**Task:** Turn the lines of the data below into a numbered list, starting with the line that contains "click on Session." and going on through the line that contains "Looking at the image, I should click on (2333, 579).", and drop any blank lines. Include only those lines.
BEGIN Records for the task
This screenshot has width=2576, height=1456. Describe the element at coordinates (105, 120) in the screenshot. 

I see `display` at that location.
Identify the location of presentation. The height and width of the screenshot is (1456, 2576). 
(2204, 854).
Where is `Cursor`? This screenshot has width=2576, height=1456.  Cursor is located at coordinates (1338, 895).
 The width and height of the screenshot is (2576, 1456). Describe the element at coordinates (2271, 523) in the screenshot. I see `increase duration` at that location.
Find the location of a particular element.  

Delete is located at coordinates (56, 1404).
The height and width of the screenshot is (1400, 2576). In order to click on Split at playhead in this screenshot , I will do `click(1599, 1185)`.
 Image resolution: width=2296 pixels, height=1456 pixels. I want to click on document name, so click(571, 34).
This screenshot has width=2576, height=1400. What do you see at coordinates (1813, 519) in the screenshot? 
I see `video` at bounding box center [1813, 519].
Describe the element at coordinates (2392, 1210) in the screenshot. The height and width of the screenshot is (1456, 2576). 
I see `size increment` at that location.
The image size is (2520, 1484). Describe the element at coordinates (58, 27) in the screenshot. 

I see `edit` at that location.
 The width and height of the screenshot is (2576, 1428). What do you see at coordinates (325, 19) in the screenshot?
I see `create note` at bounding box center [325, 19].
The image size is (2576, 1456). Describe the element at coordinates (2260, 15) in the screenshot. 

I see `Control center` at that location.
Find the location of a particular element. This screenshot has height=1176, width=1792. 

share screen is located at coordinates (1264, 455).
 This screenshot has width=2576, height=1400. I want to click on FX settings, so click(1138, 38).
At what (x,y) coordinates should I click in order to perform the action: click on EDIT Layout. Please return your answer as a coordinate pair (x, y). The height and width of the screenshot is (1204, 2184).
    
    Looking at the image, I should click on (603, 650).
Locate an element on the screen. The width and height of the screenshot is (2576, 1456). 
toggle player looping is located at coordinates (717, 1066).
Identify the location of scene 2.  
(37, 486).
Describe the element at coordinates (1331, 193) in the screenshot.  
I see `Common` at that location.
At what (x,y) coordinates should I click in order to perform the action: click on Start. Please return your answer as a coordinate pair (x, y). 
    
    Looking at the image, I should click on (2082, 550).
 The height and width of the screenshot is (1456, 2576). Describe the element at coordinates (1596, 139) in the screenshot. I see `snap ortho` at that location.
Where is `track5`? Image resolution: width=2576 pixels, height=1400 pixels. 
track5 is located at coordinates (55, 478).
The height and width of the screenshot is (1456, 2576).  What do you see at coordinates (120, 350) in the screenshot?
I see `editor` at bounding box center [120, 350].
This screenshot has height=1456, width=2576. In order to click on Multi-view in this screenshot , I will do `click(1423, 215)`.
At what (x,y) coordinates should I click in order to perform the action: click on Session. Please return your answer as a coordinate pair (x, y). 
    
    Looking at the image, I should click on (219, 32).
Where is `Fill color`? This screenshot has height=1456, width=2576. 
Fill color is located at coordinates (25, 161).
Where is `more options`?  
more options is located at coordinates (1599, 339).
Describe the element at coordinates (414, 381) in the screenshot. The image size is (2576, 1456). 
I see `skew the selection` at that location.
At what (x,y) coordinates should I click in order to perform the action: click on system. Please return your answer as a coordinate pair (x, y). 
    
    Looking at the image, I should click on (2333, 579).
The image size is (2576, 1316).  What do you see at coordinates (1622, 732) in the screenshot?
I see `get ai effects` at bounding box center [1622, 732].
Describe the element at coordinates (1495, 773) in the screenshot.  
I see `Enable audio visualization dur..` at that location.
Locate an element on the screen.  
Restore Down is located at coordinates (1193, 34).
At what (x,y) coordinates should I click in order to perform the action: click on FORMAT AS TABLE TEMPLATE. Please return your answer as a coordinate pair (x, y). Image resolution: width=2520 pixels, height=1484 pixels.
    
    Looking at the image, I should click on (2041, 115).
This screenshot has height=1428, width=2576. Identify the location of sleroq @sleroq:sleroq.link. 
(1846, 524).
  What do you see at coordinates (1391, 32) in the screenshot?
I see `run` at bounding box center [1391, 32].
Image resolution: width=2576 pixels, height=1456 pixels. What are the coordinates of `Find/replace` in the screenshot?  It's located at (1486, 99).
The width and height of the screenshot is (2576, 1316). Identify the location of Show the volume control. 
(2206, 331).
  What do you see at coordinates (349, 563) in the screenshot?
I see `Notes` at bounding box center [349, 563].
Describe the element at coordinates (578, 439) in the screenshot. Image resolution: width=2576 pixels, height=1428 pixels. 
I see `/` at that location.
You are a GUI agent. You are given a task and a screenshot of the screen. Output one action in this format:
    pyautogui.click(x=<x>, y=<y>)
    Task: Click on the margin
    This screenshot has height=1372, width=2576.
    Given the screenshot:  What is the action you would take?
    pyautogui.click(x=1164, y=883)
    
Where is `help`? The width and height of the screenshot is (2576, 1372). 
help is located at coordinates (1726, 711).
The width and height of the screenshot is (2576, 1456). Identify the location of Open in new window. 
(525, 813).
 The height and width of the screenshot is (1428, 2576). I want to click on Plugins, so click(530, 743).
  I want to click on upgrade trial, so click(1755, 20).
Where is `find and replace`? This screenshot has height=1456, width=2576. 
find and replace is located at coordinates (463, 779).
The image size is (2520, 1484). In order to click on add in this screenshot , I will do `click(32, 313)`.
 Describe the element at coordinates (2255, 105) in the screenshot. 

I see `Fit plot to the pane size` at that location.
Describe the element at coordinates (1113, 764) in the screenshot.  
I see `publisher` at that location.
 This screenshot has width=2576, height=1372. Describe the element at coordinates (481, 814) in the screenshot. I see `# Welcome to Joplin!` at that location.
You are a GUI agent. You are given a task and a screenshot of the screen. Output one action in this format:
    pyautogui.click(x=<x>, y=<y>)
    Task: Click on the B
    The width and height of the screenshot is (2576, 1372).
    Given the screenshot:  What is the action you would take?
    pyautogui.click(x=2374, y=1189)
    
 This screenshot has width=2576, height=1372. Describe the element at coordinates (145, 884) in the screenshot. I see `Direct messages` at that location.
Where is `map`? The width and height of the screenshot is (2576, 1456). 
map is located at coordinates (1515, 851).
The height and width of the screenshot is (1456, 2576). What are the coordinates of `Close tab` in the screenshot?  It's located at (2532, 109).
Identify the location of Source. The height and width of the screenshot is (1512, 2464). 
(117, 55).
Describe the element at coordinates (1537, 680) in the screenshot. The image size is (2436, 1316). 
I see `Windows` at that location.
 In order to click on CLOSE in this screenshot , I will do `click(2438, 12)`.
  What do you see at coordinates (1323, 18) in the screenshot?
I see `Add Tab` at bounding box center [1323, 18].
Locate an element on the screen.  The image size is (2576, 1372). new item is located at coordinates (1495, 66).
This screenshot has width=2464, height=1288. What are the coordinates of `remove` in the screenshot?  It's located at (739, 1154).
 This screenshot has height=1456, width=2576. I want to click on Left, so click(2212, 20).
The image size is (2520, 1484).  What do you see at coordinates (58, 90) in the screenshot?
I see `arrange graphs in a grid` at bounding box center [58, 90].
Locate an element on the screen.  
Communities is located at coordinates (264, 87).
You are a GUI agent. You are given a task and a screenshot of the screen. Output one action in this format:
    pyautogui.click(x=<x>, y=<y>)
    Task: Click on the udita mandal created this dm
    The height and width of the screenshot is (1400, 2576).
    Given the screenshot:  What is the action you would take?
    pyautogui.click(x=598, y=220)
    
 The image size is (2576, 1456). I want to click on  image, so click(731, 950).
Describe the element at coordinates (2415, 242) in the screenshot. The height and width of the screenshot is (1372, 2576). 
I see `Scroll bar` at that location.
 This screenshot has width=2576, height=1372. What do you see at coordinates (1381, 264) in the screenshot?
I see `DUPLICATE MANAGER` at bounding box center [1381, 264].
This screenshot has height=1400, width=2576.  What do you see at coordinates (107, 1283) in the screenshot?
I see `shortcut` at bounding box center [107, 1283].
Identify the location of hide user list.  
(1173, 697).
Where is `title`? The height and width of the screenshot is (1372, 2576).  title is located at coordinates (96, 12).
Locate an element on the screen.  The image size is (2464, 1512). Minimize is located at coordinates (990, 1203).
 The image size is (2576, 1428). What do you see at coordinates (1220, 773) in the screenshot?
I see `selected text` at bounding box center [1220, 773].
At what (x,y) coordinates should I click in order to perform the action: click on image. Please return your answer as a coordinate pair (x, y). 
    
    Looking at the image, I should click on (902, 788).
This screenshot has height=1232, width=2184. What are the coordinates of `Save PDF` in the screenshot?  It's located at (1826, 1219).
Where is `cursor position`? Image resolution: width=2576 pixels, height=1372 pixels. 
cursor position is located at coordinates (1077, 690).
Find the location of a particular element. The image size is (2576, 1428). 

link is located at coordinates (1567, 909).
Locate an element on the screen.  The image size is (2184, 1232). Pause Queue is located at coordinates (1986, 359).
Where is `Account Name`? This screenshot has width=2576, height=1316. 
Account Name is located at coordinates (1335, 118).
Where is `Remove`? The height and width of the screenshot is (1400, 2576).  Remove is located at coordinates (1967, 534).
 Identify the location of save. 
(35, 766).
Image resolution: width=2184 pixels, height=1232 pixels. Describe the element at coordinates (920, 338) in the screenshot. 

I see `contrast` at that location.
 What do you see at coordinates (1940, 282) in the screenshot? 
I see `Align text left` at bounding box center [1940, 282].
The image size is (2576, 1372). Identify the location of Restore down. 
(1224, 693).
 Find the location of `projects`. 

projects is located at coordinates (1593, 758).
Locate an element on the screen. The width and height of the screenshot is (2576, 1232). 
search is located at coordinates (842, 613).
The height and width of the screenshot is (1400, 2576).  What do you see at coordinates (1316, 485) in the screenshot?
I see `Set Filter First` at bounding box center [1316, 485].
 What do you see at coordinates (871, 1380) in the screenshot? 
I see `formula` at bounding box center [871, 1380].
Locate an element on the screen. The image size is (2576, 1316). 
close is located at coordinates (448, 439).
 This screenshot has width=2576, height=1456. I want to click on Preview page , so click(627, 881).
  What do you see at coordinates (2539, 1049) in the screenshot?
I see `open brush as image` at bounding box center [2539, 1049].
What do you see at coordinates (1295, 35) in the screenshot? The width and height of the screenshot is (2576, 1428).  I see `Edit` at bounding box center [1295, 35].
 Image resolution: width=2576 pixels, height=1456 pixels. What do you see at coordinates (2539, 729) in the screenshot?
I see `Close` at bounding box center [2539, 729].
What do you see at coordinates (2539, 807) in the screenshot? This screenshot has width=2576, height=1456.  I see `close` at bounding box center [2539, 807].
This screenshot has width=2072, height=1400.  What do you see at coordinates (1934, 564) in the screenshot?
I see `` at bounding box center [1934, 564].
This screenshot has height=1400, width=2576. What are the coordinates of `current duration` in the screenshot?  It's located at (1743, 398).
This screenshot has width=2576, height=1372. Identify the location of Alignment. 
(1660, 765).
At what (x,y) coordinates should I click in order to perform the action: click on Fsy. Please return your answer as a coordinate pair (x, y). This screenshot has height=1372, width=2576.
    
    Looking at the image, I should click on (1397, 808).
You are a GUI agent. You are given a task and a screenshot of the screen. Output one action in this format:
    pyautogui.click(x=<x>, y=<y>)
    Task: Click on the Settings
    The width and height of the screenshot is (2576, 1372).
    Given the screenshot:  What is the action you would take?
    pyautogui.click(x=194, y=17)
END Records for the task
**Correct response:**
1. At what (x,y) coordinates should I click in order to perform the action: click on Session. Please return your answer as a coordinate pair (x, y). 
2.     Looking at the image, I should click on (219, 32).
3. Where is `Fill color`? This screenshot has height=1456, width=2576. 
4. Fill color is located at coordinates (25, 161).
5. Where is `more options`?  
6. more options is located at coordinates (1599, 339).
7. Describe the element at coordinates (414, 381) in the screenshot. The image size is (2576, 1456). 
8. I see `skew the selection` at that location.
9. At what (x,y) coordinates should I click in order to perform the action: click on system. Please return your answer as a coordinate pair (x, y). 
10.     Looking at the image, I should click on (2333, 579).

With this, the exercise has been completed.